Republican Tea Party Fear Outlasts Primaries
Robert Boatright, who knows more about Congressional primary elections than anyone, evaluates this year's almost-complete cycle of Republican primaries and concludes that, yes, margins of victory are falling, but, no, incumbents aren't really in any more trouble than usual. (That's pretty much where I came down in a less rigorous first look).
Here is Boatright:
Do Republicans have reason to be worried, then? It depends on what one means by "worried." It does look like there is now a residual anti-incumbent vote share of 20 percent or more in many Republican districts. If the worry is that Republicans will have to raise money just in case something goes wrong, then yes, they should be worried - although few congressional incumbents are particularly bad at raising money. If the worry is that incumbents will lose any more often than is the norm, or that incumbents who have not done something particularly disastrous will lose, then such concerns are misplaced, as they have been for decades.
Boatright asks the crucial question of how, exactly, incumbents are surviving -- by pretending to be radicals themselves, or by fighting against radicalism? The answer, at least in Senate primaries, seems to be mixed. Tennessee Senator Lamar Alexander and others ran as sensible conservatives, while in 2012 in Utah, for example, Orrin Hatch hewed to the Tea Party line.

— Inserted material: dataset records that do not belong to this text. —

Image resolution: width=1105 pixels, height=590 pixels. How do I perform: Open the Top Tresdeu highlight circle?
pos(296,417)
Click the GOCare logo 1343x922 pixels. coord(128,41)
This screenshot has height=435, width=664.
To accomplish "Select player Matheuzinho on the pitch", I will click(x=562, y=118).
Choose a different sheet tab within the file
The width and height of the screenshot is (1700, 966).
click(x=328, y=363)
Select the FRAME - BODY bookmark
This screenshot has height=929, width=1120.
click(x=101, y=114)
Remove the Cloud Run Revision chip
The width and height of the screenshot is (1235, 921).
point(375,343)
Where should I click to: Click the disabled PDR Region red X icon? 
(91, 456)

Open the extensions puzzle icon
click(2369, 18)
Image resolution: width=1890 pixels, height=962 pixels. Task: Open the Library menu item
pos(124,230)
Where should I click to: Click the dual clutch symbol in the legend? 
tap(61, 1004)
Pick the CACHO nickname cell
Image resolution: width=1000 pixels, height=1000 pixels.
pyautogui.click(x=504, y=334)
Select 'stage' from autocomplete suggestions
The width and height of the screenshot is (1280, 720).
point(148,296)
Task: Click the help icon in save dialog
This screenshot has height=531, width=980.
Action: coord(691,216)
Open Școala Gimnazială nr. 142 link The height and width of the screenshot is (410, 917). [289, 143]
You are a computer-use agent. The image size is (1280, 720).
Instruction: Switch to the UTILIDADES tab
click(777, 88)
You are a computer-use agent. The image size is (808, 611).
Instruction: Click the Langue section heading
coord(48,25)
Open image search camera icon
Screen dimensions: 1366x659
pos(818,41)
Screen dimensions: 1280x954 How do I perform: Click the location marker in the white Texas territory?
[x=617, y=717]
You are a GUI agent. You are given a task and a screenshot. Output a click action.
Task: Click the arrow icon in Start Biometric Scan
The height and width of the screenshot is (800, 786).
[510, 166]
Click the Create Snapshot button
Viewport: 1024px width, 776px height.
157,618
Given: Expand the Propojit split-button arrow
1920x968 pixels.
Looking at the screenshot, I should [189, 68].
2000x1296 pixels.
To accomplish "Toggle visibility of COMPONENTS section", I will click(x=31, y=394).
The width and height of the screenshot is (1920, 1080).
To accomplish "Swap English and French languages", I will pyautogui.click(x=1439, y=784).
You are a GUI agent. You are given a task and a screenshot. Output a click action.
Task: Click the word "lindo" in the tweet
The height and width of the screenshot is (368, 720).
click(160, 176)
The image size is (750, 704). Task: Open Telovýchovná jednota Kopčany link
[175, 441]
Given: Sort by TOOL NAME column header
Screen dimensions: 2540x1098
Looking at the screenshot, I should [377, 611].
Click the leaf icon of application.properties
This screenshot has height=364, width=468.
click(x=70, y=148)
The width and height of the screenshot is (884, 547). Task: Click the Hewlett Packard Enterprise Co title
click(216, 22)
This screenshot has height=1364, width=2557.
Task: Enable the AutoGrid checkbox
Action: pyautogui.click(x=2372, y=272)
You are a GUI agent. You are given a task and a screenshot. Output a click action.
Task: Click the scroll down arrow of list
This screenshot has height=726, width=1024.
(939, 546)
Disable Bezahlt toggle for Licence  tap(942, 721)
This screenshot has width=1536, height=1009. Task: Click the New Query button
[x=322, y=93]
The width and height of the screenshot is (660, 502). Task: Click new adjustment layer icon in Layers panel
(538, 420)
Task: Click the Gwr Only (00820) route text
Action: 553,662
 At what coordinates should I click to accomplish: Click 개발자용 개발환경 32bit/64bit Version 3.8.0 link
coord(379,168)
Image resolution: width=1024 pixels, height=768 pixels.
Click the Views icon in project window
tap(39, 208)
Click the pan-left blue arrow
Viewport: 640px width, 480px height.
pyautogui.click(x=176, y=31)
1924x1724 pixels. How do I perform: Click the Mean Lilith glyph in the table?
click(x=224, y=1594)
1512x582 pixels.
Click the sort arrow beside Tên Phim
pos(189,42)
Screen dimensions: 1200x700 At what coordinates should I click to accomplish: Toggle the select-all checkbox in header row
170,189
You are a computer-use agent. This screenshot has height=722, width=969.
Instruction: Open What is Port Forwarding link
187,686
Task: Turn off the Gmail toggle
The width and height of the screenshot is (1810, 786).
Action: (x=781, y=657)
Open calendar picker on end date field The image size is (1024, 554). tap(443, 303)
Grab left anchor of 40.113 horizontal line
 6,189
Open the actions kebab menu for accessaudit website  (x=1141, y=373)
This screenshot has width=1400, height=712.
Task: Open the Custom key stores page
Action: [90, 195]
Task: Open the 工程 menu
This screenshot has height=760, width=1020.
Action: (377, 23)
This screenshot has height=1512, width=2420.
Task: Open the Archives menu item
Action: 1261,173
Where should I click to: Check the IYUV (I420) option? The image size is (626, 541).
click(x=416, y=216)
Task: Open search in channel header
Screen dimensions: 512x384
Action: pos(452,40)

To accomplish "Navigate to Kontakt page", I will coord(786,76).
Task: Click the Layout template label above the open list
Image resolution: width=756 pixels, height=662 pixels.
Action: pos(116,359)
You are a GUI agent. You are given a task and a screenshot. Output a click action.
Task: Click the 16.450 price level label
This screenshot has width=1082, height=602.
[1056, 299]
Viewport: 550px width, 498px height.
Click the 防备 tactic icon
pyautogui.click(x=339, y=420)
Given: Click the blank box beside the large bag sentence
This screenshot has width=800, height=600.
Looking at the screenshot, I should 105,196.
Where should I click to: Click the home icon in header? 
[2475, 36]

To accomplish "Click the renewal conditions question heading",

At least once in 2015 or 2016, and probably three or four times, Senator Ted Cruz or Representative Louie Gohmert or some other Republican radical will make a suggestion that sensible mainstream conservatives believe is totally nutty. Shut down the government without the leverage to achieve their goals? Refuse to raise the debt limit and let the government default? Impeach the president? When that happens -- and we know it will -- the key question is what goes on in the heads of the mainstream Republican legislators. Is it: "If I don't go along with this insane plan, I will be attacked in a primary?" Or is it: "This craziness could be costly to me and the Republican ticket in November 2016?"
Such reactions are bound to be subjective. It really doesn't matter what objective studies say about the actual electoral effect; what matters is what politicians believe the electoral effects to be, and how they act as a result.
The evidence suggests that Republicans in Congress have thus far been more scared of losing their primary campaigns than of losing general elections -- although we could use more reporting on that, as well as on how incumbents are acting in House primaries. I don't think anything in this cycle is going to change that dynamic.